4. well, get to know LinkedIn, Habr ... communicate directly with people, attend conferences, subscribe to specialized blogs / RSS (PostgreSQL Planet for example in postgres)
5. specifically for postgres, I can recommend such books
S.Riggs, H.Krosing, PostgreSQL 9 Administration Cookbook PACKT 2010
Z.Boszormenyi H..J.Schonig PostgreSQL Replication PACKT 2013
G.Smith PostgreSQL 9 0 High Performance PACKT 2013
Well, in general, each database has its own documentation, which is quite large,
for example, for postgres www.postgresql.org/docs/9.3/static/index.html
And there most often there is a chapter "administration":
www.postgresql.org/docs/9.3/ static/admin.html
That's exactly what you need to know.
Plus all sorts of features of work, jambs, bugs and funny stories from life that you will poison at dinner.

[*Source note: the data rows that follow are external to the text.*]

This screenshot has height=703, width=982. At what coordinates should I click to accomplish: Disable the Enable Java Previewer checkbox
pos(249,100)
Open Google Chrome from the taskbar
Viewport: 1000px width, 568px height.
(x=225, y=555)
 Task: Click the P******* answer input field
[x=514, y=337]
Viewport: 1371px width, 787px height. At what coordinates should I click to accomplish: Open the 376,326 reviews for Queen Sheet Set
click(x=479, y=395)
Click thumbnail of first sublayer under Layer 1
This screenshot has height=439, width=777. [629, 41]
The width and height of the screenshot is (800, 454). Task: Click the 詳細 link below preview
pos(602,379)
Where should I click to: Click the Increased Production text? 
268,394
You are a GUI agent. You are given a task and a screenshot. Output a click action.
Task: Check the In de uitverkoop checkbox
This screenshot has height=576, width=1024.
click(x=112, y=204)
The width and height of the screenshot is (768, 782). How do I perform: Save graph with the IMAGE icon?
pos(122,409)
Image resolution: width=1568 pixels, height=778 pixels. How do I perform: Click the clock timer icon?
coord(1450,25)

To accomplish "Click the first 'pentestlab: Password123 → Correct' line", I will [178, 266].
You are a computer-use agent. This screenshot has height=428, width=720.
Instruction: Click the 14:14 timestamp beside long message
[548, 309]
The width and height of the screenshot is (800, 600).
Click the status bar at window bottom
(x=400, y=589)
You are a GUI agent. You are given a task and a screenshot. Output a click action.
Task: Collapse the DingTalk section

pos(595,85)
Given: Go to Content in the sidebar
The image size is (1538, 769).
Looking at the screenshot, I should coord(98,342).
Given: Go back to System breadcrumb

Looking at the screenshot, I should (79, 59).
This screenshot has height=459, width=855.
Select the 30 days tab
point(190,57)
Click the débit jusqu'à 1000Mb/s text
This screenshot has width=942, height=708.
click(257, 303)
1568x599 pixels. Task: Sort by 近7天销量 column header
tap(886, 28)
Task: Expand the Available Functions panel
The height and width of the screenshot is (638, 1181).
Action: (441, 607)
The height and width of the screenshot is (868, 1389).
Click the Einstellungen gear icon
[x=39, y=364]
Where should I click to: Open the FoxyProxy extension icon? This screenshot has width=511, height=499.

PS. By the way, I was once looking for a postgres admin for 150k. Nobody! Silence, grace, all around designers and programmers.
I work as a system administrator, I have been mainly engaged in Oracle for more than 10 years. Firstly, at least at the user level, you need to know Unix like systems. That is, to be able to set up a system without graphics and understand how it works (memory allocation, IO system). RHEL, Solaris, HP-UX systems. Of all the oracle courses I've taken, I got the most knowledge on "SQL & PLSQL Fundamentals", although I listened to it in 2003 on 8i, start studying this. Courses "DB Administration" were useless to me, perhaps I listened at the wrong time. After the basics of SQL, learn memory allocation, 11g can do it by itself, but you need to know. And be sure to study backup / recovery. And if you work with DBA, study such things as disaster recovery/perfomace tunning, as the need for this is very common and there is no standard solution.
Projects with data less than 100 gigabytes and tens of thousands of dollars a month do not need a database administrator to maintain the infrastructure.
I would advise you to start learning with administration tools, since you know the theory. And focus on one particular DBMS - in terms of administration, all DBMSs have very little in common.